**PROVIDED DATA**

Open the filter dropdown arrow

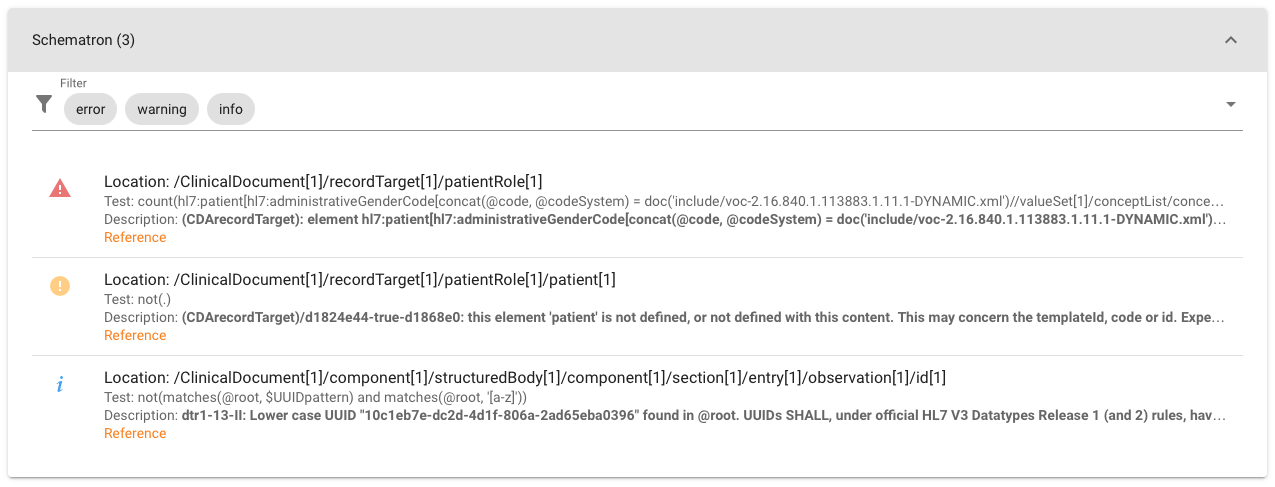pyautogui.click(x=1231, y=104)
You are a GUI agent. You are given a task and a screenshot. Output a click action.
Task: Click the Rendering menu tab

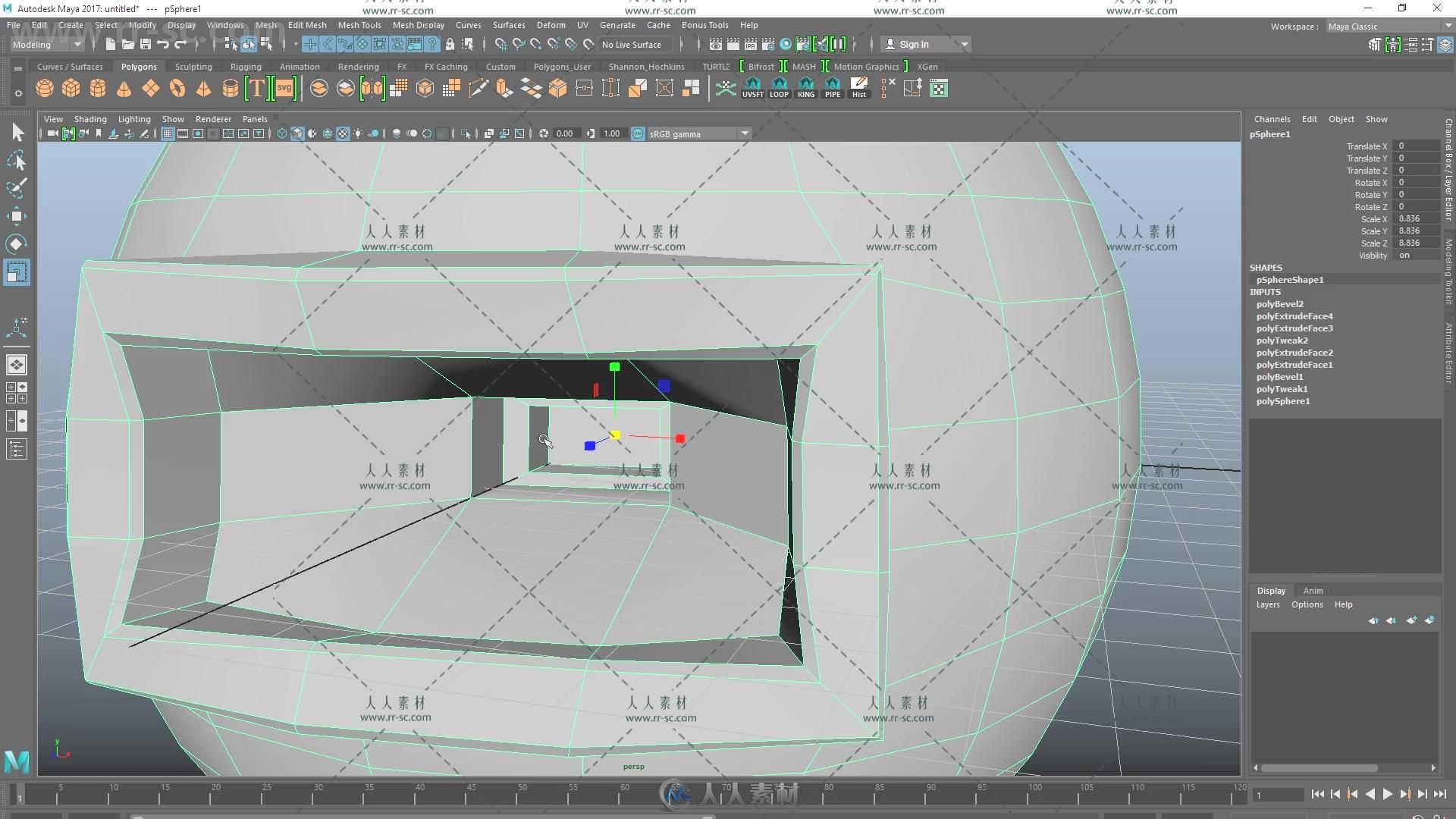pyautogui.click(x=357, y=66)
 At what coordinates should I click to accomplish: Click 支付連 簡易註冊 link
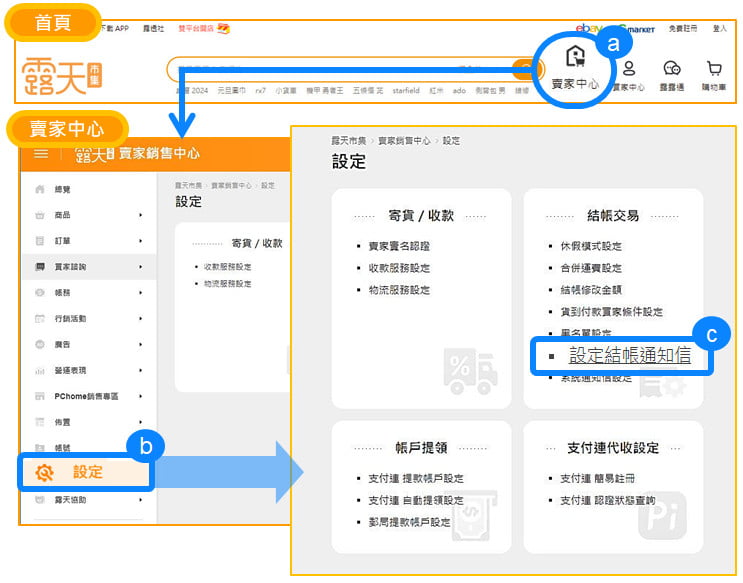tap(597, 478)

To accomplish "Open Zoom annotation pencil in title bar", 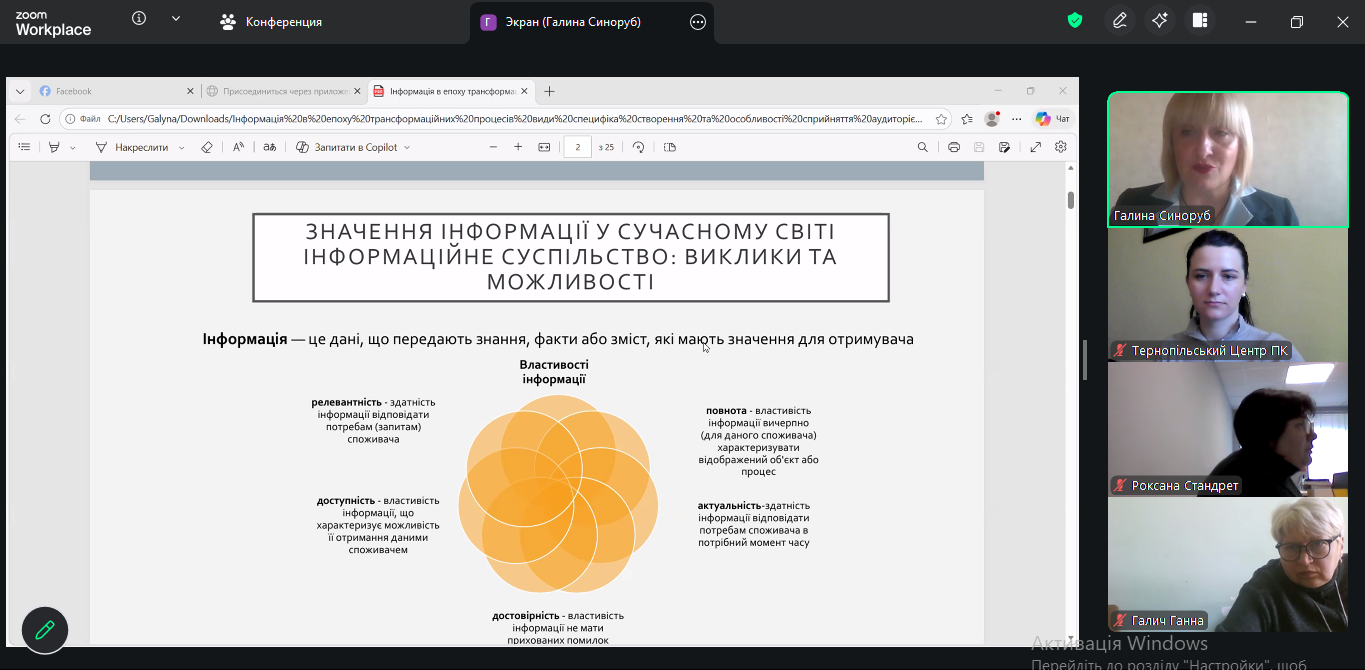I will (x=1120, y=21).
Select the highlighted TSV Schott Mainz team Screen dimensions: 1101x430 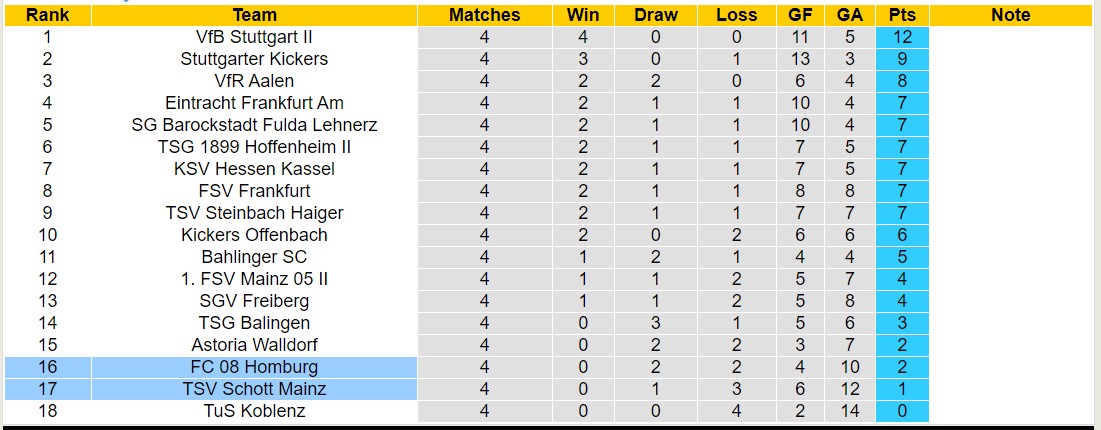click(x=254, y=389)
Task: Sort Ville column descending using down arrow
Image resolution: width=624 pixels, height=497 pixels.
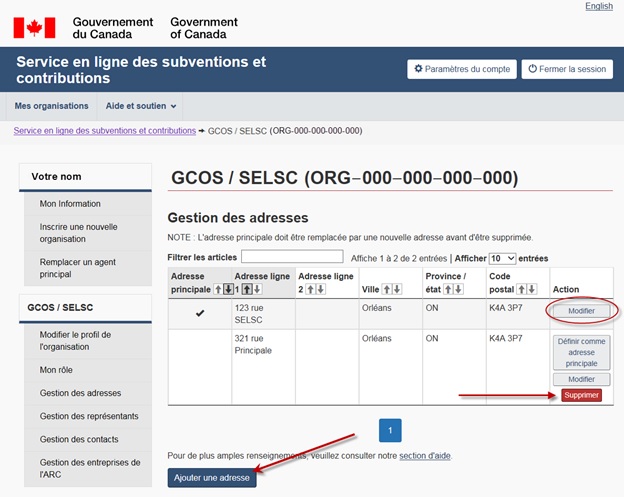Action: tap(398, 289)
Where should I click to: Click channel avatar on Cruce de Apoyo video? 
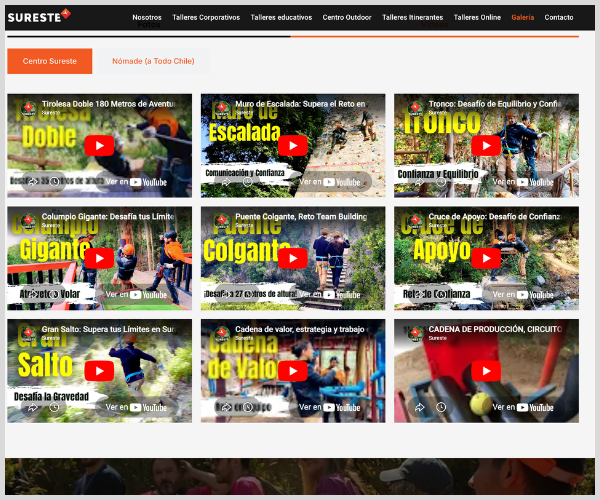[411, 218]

**WHAT IS EXPECTED**
The answer must consist solely of the lines from the line containing "Task: Sort Ville" to the end of the data, reproduced exactly, with every picture left out.

**REPLY**
Task: Sort Ville column descending using down arrow
Image resolution: width=624 pixels, height=497 pixels.
Action: tap(398, 289)
Where should I click to: Click channel avatar on Cruce de Apoyo video? 
[411, 218]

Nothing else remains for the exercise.